The percent kinetic energy remaining can be found by using the tennis ball velocity before and after it collides with the basketball.

$\frac{v_f^2}{v_i^2}\times 100 = \%~kinetic~energy~remaining$ (11)

$\frac{|2.116~m/s|^2}{|-3.229~m/s|^2}\times 100 = 43\%$

This value is used as the $\alpha_1$ value in equation (9). This process is repeated for ball 2 bouncing off the floor and that value is recorded as $\alpha_2$ . These values were used to create three curves displaying the rebound ratio (H/h) with respect to the mass ratio (r); an elastic collision, a collision where only ball 1 experiences energy loss, and a collision where both ball 1 and ball 2 experience energy loss. The graph shows that as the r value approaches zero, the energy lost from the ball 2 has a greater impact on the rebound height than the energy loss of ball 1 alone. As r approaches one, the impact of the energy lost from the ball 2 decreases. This is plausible because momentum and energy are quantities calculated using mass and velocity. In this scenario, ball 1 and 2 have the same magnitude of velocity but different masses, therefore, the object with the greater mass is contributing more energy and momentum to the system. When r approaches zero, the mass of ball 1 is negligible compared to the mass of ball 2 resulting in a greater decrease in rebound height when accounting for the energy lost from ball 2. As r approaches 1, the difference in mass of ball 1 and ball 2 is decreasing until they become the same mass at r = 1 causing the energy lost from ball 1 and 2 to have equal impacts on the rebound height.

**Figure 3:** Rebound height ratio (H/h) vs. the mass ratio of ball 1 to ball 2 (r) for the three scenarios.

When comparing the algebraic solution and the experimental results, we begin by examining the mass ratio of the tennis ball to the basketball, which is approximately 0.1. Figure 3 illustrates that in a collision where r = 0.1, $\alpha_1=43\%$ and $\alpha_2=74\%$ the final height of the tennis ball when the system is dropped from 1 meter should be approximately 5 meters. Our experimental data does not support this claim.
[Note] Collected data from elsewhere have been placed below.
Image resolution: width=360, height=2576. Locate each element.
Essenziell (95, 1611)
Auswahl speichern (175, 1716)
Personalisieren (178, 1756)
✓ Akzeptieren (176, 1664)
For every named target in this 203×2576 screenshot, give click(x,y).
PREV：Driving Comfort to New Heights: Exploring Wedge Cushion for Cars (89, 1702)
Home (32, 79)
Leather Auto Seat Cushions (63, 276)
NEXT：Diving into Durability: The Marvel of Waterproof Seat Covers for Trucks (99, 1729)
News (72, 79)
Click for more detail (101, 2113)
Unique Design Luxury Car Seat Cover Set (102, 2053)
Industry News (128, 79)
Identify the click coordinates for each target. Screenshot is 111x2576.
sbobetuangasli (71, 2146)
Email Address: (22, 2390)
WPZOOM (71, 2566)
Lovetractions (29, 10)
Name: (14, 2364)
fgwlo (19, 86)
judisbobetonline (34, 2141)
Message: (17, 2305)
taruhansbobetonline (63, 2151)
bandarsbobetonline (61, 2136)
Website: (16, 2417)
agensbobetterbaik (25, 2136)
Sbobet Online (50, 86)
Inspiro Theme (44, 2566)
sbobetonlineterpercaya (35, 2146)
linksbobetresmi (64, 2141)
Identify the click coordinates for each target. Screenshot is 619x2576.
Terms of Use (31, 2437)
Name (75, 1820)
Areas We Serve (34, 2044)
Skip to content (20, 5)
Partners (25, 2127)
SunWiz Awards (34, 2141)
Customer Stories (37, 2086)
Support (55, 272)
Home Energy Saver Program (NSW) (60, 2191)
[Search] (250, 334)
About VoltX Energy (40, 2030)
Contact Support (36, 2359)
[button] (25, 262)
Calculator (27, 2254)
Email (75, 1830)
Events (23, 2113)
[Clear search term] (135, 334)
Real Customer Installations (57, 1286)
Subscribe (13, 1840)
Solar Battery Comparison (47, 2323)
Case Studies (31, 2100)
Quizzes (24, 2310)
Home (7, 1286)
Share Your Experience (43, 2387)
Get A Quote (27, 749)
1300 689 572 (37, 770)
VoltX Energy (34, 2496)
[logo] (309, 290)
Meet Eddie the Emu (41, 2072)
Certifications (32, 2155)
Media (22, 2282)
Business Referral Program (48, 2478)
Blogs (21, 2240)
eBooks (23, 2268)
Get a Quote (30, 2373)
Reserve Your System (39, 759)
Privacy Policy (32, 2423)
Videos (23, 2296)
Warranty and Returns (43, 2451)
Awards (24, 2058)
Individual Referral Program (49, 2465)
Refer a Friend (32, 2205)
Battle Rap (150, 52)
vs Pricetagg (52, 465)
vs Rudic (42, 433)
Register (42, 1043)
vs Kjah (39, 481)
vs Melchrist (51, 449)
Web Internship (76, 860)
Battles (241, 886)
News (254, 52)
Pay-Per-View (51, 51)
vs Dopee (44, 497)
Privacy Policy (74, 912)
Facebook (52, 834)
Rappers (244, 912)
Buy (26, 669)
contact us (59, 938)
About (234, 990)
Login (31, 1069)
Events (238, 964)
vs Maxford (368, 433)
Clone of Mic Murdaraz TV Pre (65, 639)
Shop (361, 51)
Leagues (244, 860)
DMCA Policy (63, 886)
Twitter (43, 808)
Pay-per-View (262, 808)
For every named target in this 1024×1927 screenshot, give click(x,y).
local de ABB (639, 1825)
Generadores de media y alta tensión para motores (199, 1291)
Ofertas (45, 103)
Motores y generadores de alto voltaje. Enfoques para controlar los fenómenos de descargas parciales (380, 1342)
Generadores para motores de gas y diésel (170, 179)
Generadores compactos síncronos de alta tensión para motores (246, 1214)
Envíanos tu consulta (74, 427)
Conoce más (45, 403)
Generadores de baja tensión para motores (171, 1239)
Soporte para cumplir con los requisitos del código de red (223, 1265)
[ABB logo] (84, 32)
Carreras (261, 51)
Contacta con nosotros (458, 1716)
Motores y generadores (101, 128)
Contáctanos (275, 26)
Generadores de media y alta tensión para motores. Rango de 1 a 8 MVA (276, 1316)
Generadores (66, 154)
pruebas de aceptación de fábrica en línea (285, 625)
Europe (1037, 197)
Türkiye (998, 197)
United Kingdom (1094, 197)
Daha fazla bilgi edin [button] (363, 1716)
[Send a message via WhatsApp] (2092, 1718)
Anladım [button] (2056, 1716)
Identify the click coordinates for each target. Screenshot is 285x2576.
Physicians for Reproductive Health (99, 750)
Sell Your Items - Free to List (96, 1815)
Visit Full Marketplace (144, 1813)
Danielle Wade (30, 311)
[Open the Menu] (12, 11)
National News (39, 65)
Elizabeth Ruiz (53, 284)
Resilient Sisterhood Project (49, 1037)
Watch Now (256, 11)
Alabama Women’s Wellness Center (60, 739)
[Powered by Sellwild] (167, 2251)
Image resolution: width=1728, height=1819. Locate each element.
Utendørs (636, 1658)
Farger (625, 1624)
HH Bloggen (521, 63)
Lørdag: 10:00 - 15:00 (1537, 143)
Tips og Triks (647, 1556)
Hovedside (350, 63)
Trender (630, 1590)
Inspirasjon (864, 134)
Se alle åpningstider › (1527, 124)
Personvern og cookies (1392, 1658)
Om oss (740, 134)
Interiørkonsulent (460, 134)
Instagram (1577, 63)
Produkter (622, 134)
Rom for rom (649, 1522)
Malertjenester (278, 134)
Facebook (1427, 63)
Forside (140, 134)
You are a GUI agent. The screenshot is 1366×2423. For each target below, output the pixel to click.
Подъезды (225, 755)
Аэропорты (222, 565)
Figure 4 shows that the tennis ball only reaches 3 meters.

**Figure 4:** Experimental results for the stacked ball drop. (Left) The system at rest at the initial drop height. (Right) The tennis ball at its maximum rebound height.

Numerical Model

In the experiment, the mechanical energy of the tennis ball–basketball system decreases during the collision. Our algebraic solutions account for a percentage energy reduction but are unable to model the mechanism or possible forms to which the mechanical energy may be converted. To explore these questions, we modeled the collision in Glowscript, an adaptation of VPython, where we explicitly calculate the forces exerted on each ball at each moment. The change in forms of energy of the tennis ball was our primary focus; assuming that a significant amount of the mechanical energy was converted to internal energy, we modeled the tennis ball as two masses connected by a spring. The compression of the spring represents the deformation of the tennis ball during the collision. To investigate how the stiffness of that spring impacts the amount of energy transformed from mechanical to internal, we chose various spring constants and ran separate iterations of the program for each spring constant.

The lower ball was a necessary component of the simulation, but we were less interested in its behavior. Therefore, it was modeled as a single mass with an associated spring constant, whose primary purpose was to emulate the impact of the basketball colliding with the floor.

**Figure 5:** The tennis ball modeled as 2 spheres connected by a spring.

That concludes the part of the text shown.